▶ [Gezeigter Textauszug]
━━━━
Dann sind es also wir vier, oder? Tom, Coffee, Rush und ich.

Dann reservier ich mal einen Tisch in der besagten Pizzeria in Erlangen für Mittwoch 

Bis dann,

GrüneRose


----------



## Pornostuntman (10. Februar 2002)

Mahlzeit!

Ich will evtl. auch mit! Aber 100% ig kann ich´s trotzdem noch nicht sagen, da ich Montag und Dienstag auflegen muß und wir dann am Mittwoch nämlich die komplette Disse wieder auf Vordermann bringen müssen, bzw.  die Lichtanlage und die Boxen zurückbringen müssen!
Hmmm........

Kann ich da nochmal am Dienstag, bzw. gaaanz mega kurzfristig nochmal am Mittwoch bescheid geben???

MfG, PSM


----------



## GrüneRose (10. Februar 2002)

Ja klar, sag einfach bescheid, mehr reservieren kann ich immer 

Bis dann vielleicht,

GrüneRose


----------



## Tom:-) (13. Februar 2002)

wir treffen uns heute, aber wo, und wann?

sach ma...

tom


----------



## MTB-News.de




----------



## GrüneRose (13. Februar 2002)

Ich dachte vor der Pizzeria, aber falls keiner weiß wo es ist, können wir uns auch um 19:15 am Bahnhofshaupteingang treffen. Für die unverbesserlichen die nur zu Fuß kommen ist der Weg bis zum Restaurant nicht weit, +- 5 Minuten, ich bin mit Rad da.

Bis heut' abend,

GrüneRose


----------



## Tom:-) (13. Februar 2002)

tolle idee.

ABER WELCHE? bitte poste den name der pizzeria, ich komm evtl. etwas später.


----------



## GrüneRose (13. Februar 2002)

ich hatte das in einem vorherigen Posting geschrieben, deshalb hatte ich es nicht wiederholt. Hier nochmal: Goldener Hecht, Glocken Str. 8 (beim Theater).

Bis dann,

GrüneRose


----------
━━━━
▶ [Datensatzauszüge]
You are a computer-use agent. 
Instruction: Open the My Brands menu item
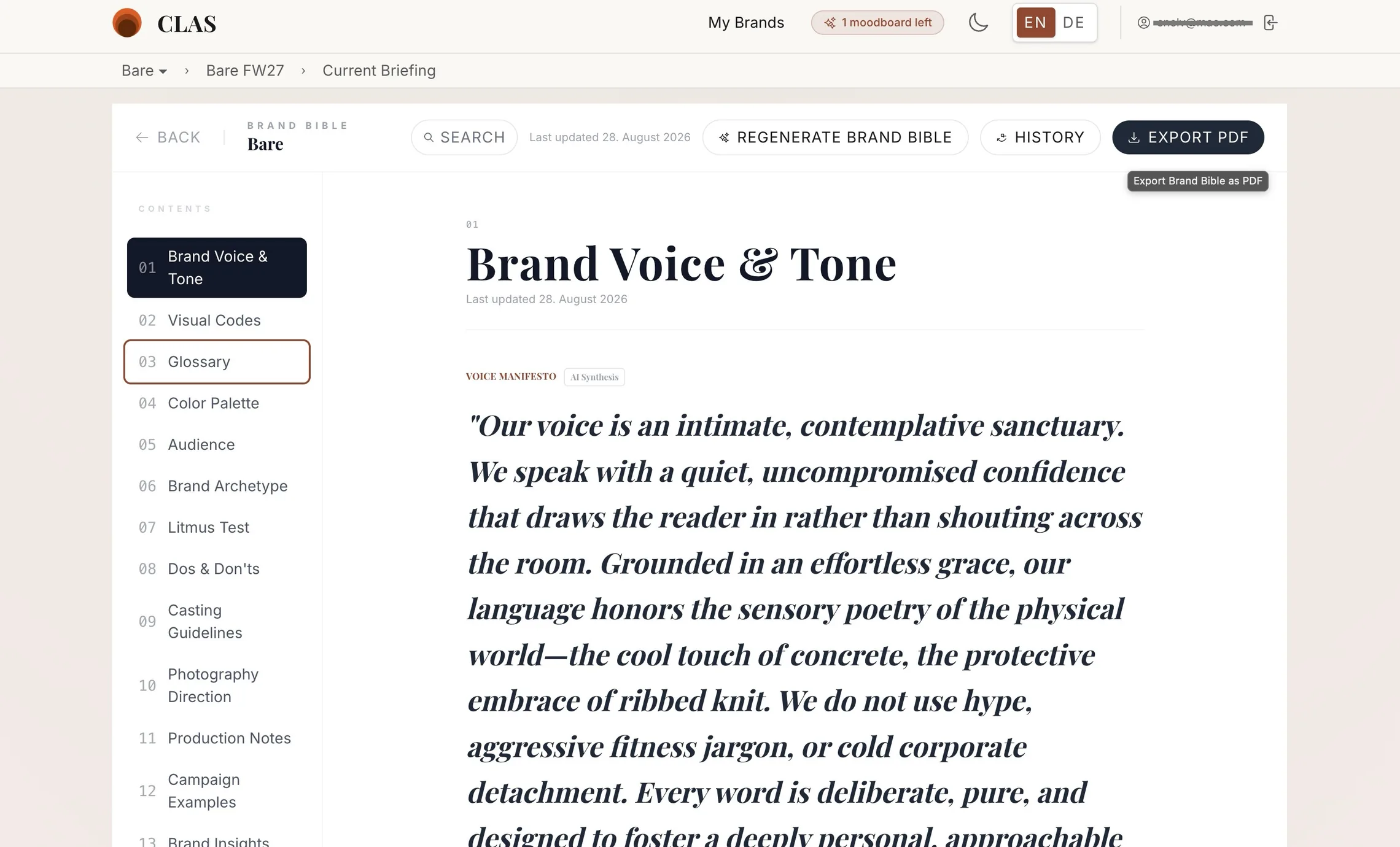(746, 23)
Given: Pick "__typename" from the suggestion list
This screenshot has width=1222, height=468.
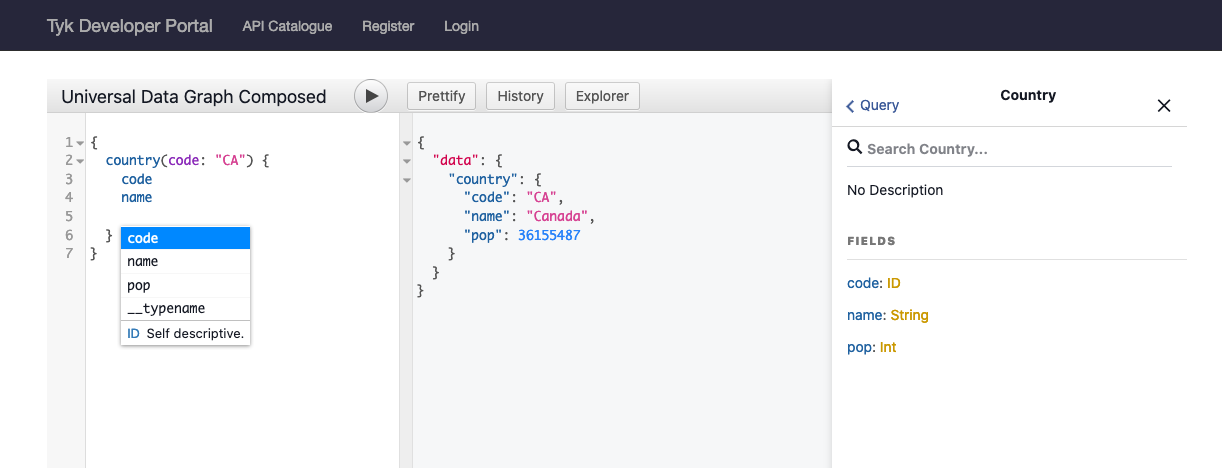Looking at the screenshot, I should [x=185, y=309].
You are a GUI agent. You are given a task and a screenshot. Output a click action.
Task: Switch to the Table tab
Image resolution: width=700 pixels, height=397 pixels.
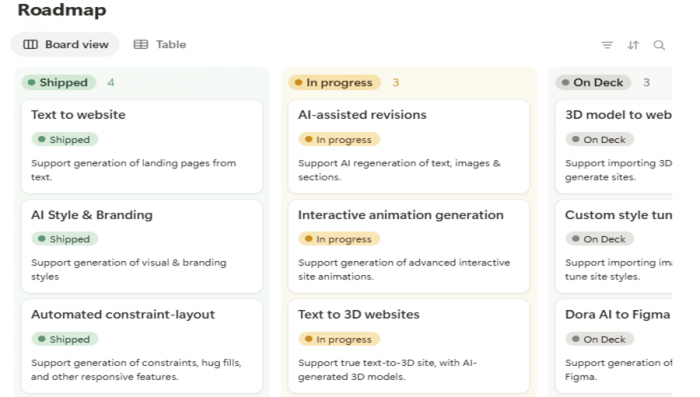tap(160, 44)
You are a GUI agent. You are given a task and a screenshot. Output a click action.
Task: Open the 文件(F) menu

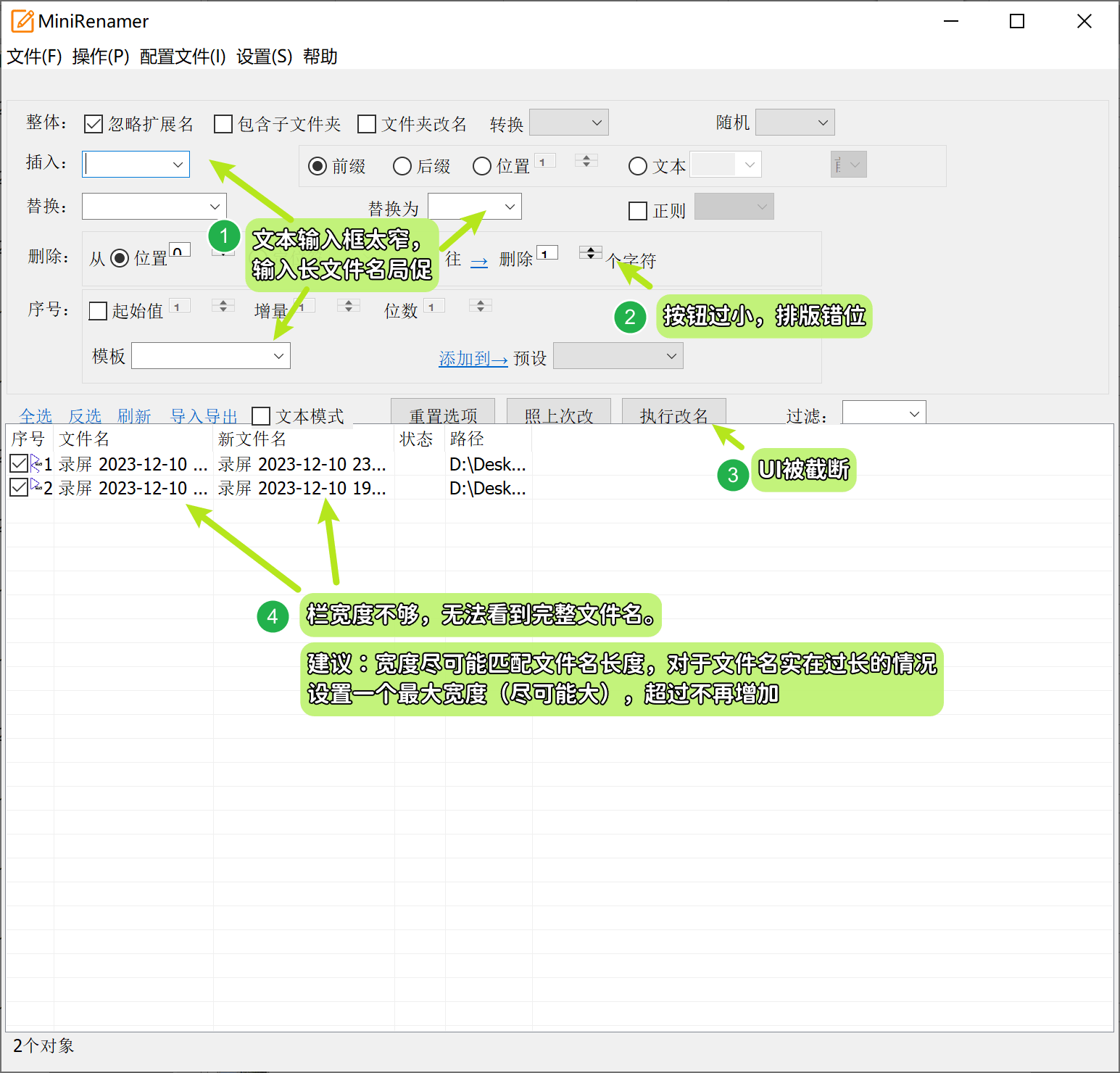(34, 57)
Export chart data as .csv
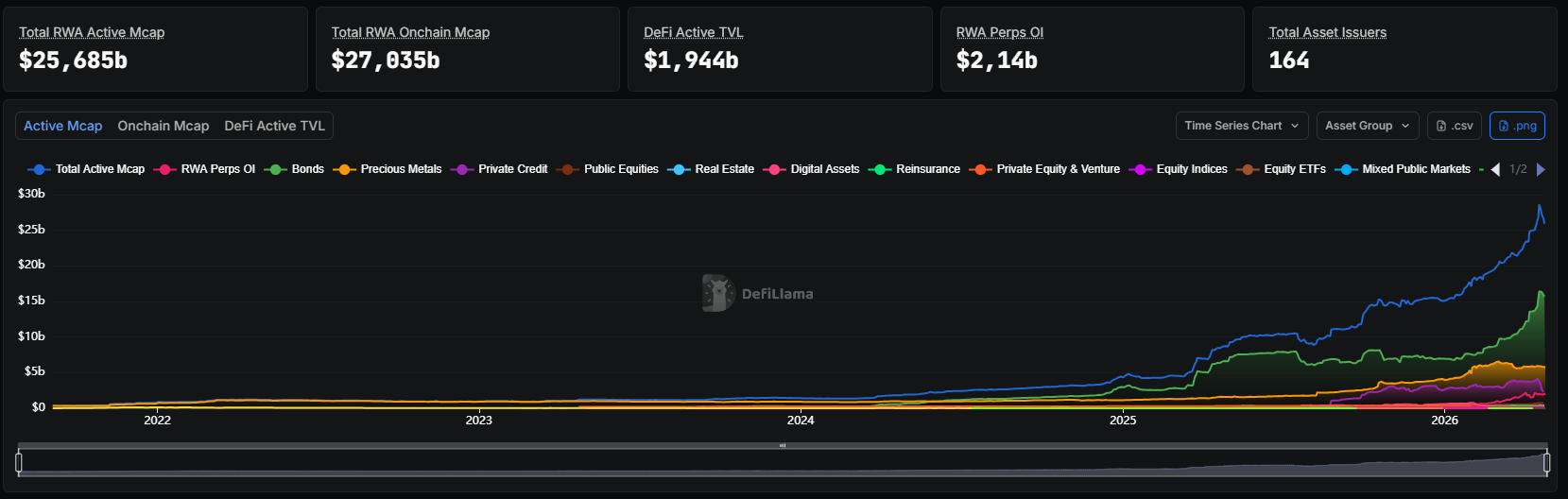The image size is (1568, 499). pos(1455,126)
━━━━
▶ [Aufgabe 1]
Nenne alle Wochentage, die im Textauszug vorkommen, in der Reihenfolge ihres ersten Auftretens.
▶ [Aufgabe 2]
Wiederhole wortgetreu den Teil des Textauszugs, der mit den Worten „## Pornostuntman (10.“ beginnt und mit „Boxen zurückbringen müssen!“ endet.

▶ [Ergebnis 1]
Mittwoch, Montag, Dienstag

▶ [Ergebnis 2]
## Pornostuntman (10. Februar 2002)

Mahlzeit!

Ich will evtl. auch mit! Aber 100% ig kann ich´s trotzdem noch nicht sagen, da ich Montag und Dienstag auflegen muß und wir dann am Mittwoch nämlich die komplette Disse wieder auf Vordermann bringen müssen, bzw.  die Lichtanlage und die Boxen zurückbringen müssen!